» **Stated task 1**
In the Batch Partitioner page below, why does the worked solution say itertools.groupby is a trap for this problem? Answer in one to three sentences.
» **Stated task 2**
What is the Spanish translation of this sentence from the Batch Partitioner page below: "defaultdict(list) creates an empty list on first access, so you can .append() without checking if the key exists."
» **Stated task 3**
Reproduce the part of the Batch Partitioner page below starting with "Given a list" and going on through "requires sorted input.".

--- Start of Passage shown ---

# Batch Partitioner

> One pile becomes many. Split wisely.

Canonical URL: <https://datadriven.io/problems/batch_partitioner>

Domain: Python · Difficulty: medium · Seniority: L4

## Problem

Given a list of dicts and a key name, return a dict mapping each distinct value of records[i][key] to the list of records with that value (in original order).

## Worked solution and explanation

### Why this problem exists in real interviews

Group a list of dicts by a key is the Python-side analog of SQL GROUP BY, and it appears in every ETL pipeline: partition events by user, bucket records by status, split API responses by tenant. Interviewers grade whether you reach for collections.defaultdict (the right tool), whether you preserve input order within each partition, and whether you avoid the copy-paste-from-StackOverflow itertools.groupby trap, which requires sorted input.

---

### Break down the requirements

#### Step 1: Use defaultdict(list) for the output

defaultdict(list) creates an empty list on first access, so you can .append() without checking if the key exists. This is exactly the 'append to bucket, create bucket if missing' idiom the problem needs. A plain dict with .setdefault(k, []).append(v) is equivalent but reads noisier.

--- End of Passage shown ---
--- Start of Entries supplied ---

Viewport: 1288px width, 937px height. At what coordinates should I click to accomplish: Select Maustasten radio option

--- End of Entries supplied ---
--- Start of Entries supplied ---

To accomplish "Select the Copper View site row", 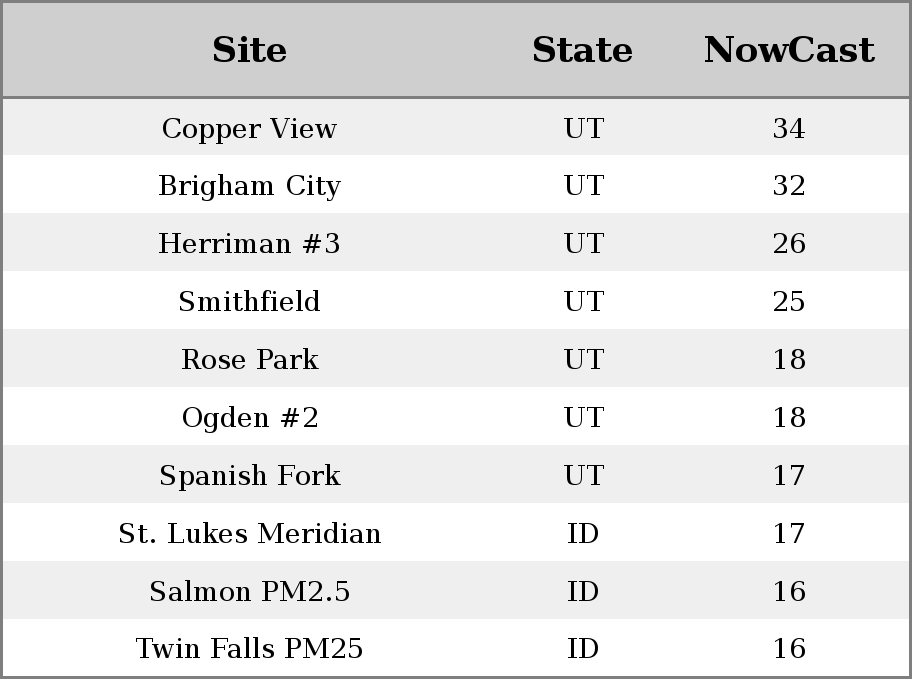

--- End of Entries supplied ---
--- Start of Entries supplied ---

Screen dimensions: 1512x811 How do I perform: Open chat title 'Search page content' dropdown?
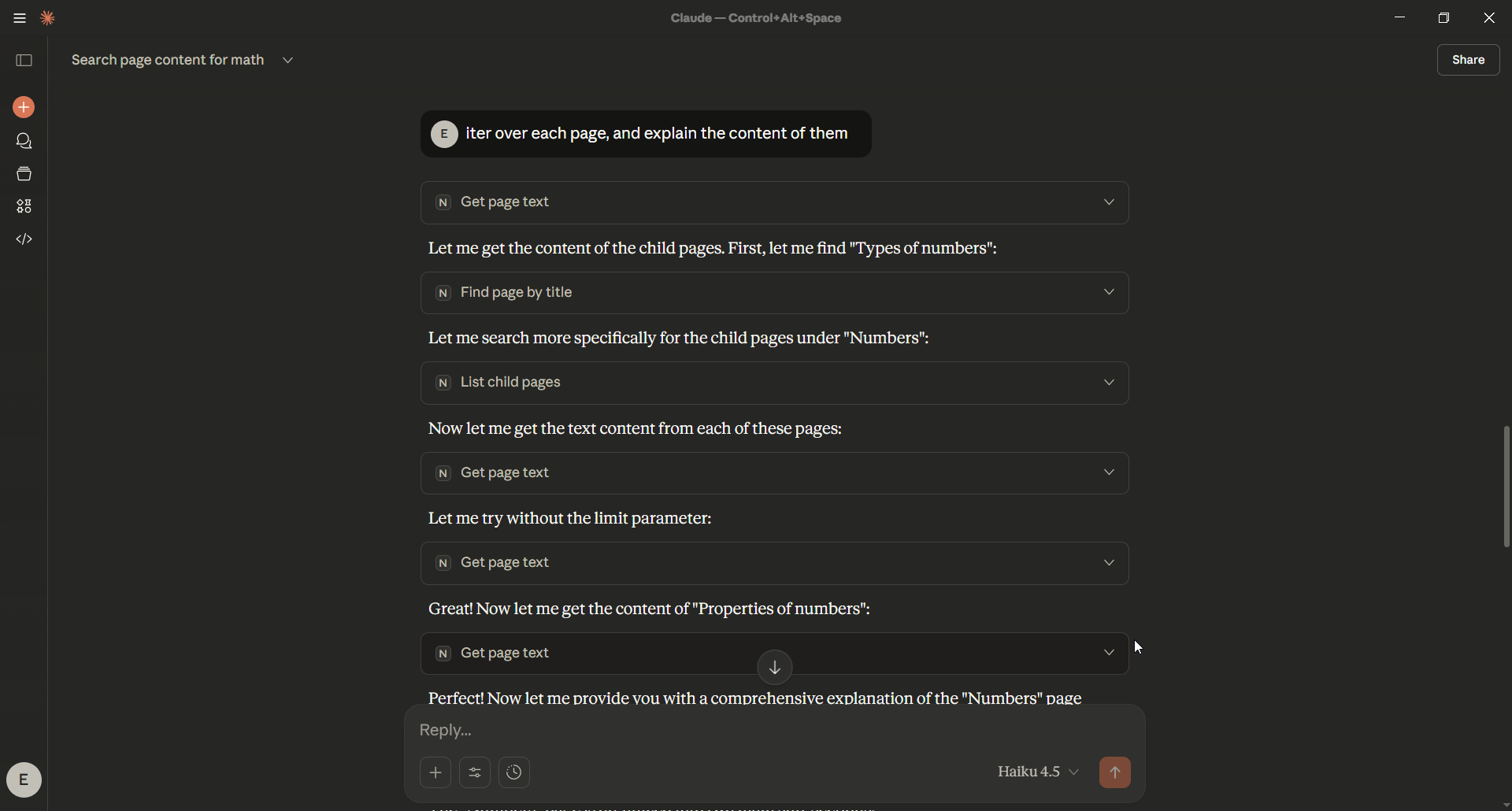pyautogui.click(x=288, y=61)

--- End of Entries supplied ---

» **Exercise output 1**
The page calls itertools.groupby a trap because it requires sorted input.

» **Exercise output 2**
defaultdict(list) crea una lista vacía en el primer acceso, por lo que puedes usar .append() sin comprobar si la clave existe.

» **Exercise output 3**
Given a list of dicts and a key name, return a dict mapping each distinct value of records[i][key] to the list of records with that value (in original order).

## Worked solution and explanation

### Why this problem exists in real interviews

Group a list of dicts by a key is the Python-side analog of SQL GROUP BY, and it appears in every ETL pipeline: partition events by user, bucket records by status, split API responses by tenant. Interviewers grade whether you reach for collections.defaultdict (the right tool), whether you preserve input order within each partition, and whether you avoid the copy-paste-from-StackOverflow itertools.groupby trap, which requires sorted input.